══ Data entries ══
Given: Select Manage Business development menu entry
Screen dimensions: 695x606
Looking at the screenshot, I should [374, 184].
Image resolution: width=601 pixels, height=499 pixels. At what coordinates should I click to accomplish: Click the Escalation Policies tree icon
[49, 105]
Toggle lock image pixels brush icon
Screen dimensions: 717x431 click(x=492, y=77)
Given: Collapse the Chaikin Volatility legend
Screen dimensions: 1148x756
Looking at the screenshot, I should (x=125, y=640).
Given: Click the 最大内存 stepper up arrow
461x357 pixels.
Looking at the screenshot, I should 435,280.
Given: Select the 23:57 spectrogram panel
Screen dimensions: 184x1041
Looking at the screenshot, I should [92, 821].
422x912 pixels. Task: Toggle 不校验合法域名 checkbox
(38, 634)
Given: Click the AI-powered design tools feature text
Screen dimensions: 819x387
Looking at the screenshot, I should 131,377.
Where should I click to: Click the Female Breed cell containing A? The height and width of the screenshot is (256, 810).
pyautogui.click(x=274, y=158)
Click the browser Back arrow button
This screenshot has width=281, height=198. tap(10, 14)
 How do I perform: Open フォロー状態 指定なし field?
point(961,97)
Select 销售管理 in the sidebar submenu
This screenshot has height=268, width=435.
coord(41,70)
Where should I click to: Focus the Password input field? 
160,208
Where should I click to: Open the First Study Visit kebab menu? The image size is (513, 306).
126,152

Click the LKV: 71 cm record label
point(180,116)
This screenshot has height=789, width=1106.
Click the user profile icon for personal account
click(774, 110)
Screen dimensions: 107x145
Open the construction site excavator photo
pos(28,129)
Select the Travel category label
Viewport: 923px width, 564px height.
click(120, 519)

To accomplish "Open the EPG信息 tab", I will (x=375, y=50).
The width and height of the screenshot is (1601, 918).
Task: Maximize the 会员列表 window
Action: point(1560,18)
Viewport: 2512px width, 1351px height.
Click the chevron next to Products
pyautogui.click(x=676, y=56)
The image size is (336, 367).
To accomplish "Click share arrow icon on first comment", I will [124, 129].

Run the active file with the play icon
═══
* **What to work on**
Can you reproduce, word for word, the part of the listing that runs from its very first line through the line containing "pyautogui.click(x=274, y=158)", with both of those lines included?

* **Expected answer**
Given: Select Manage Business development menu entry
Screen dimensions: 695x606
Looking at the screenshot, I should [374, 184].
Image resolution: width=601 pixels, height=499 pixels. At what coordinates should I click to accomplish: Click the Escalation Policies tree icon
[49, 105]
Toggle lock image pixels brush icon
Screen dimensions: 717x431 click(x=492, y=77)
Given: Collapse the Chaikin Volatility legend
Screen dimensions: 1148x756
Looking at the screenshot, I should (x=125, y=640).
Given: Click the 最大内存 stepper up arrow
461x357 pixels.
Looking at the screenshot, I should 435,280.
Given: Select the 23:57 spectrogram panel
Screen dimensions: 184x1041
Looking at the screenshot, I should [92, 821].
422x912 pixels. Task: Toggle 不校验合法域名 checkbox
(38, 634)
Given: Click the AI-powered design tools feature text
Screen dimensions: 819x387
Looking at the screenshot, I should 131,377.
Where should I click to: Click the Female Breed cell containing A? The height and width of the screenshot is (256, 810).
pyautogui.click(x=274, y=158)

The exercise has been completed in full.